Beef Tribunal
- Date: 31 May 1991 – 29 July 1994
- Location: Dublin, Ireland;
- Also known as: Tribunal of Inquiry into the Beef Processing Industry
- Participants: Judge Liam Hamilton

= Beef Tribunal =

1990s Irish inquiry into beef processing practices

The Tribunal of Inquiry into the Beef Processing Industry, also known as the Beef Tribunal, was established on 31 May 1991, chaired by Mr. Justice Liam Hamilton. It was set up to inquire into malpractice in the Irish beef processing industry, mainly centred on Goodman International, owned and controlled by Larry Goodman. It also examined accusations of special dispensations given by the then Minister for Industry and Commerce, Albert Reynolds, to Goodman.

The Tribunal began hearings on 21 June 1991 and it reported its conclusions in July 1994, at the time Ireland's longest-running inquiry.

==Establishment==
The Tribunal was established by the then Fianna Fáil/Progressive Democrats coalition, though only after the leader of the PDs, Des O'Malley threatened to pull out of the coalition if no inquiry was established. Taoiseach Charles Haughey acquiesced to the demand.

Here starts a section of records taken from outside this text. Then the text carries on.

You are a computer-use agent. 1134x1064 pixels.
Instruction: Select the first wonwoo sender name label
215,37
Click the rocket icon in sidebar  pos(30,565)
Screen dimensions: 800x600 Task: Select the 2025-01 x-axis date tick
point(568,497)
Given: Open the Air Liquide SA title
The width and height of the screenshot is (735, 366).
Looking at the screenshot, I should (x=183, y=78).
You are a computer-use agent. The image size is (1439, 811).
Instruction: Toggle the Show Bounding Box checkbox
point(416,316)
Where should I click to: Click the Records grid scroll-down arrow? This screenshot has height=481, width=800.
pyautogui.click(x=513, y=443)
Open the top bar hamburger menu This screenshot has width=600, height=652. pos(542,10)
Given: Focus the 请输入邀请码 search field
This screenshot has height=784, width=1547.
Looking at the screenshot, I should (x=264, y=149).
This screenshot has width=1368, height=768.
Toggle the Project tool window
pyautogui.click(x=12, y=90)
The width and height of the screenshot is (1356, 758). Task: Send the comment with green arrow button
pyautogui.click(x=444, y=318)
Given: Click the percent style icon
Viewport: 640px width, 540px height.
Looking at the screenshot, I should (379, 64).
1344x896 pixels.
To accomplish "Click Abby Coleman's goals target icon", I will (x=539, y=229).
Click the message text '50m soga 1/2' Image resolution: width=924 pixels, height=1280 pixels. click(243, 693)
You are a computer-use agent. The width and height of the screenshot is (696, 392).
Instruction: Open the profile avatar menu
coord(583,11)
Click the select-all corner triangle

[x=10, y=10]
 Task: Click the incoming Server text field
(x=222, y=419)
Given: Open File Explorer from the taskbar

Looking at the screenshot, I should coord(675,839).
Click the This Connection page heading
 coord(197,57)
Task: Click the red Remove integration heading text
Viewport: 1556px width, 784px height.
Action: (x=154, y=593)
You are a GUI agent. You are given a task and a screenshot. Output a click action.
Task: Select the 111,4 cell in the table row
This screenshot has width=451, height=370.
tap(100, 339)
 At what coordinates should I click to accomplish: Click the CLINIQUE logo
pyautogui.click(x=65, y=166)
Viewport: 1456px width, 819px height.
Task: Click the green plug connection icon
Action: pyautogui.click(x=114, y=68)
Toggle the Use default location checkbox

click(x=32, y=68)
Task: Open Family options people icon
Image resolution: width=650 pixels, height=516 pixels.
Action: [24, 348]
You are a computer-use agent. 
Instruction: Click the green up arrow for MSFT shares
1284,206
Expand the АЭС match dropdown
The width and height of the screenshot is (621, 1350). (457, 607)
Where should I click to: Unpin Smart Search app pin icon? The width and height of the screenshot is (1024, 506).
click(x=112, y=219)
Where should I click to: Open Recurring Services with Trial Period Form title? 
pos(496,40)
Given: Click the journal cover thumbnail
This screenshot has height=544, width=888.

The Tribunal was tasked with "inquiring into the following definite matters of urgent public importance: (i) allegations regarding illegal activities, fraud and malpractice in and in connection with the beef processing industry made or referred to:-- (a) in Dáil Éireann, and (b) on a television programme transmitted by ITV on 13 May 1991; (ii) any matters connected with or relevant to the matters aforesaid which the Tribunal considers it necessary to investigate in connection with its inquiries into the matters mentioned at (i) above; and 2. making such recommendations (if any) as the Tribunal, having regard to its findings, thinks proper."

==The allegations==

The Tribunal came weeks after the broadcast of a World in Action programme. The allegations made in Dáil Éireann covered many of the allegations made in the television programme and included the following:

- Abuses of the system under which subsidies are paid by the EEC to those engaged in the beef processing industry
- Failure of regulatory authorities and allegations of political influence in relation to alleged abuses of the system
- Tax evasion and Political influence in regard thereto
- Goodman, the Industrial Development Authority and political influence
- Abuse of Export Credit Insurance Scheme
- Allegations of political influence

==Conclusions and legacy==
The Beef Tribunal concluded that tax evasion occurred at Goodman International and shone a light on widespread improper relationships between the beef industry, particularly Goodman, and the government. However, no criminal charges were brought, aside from the journalist Susan O'Keefe who was charged and acquitted for not revealing sources.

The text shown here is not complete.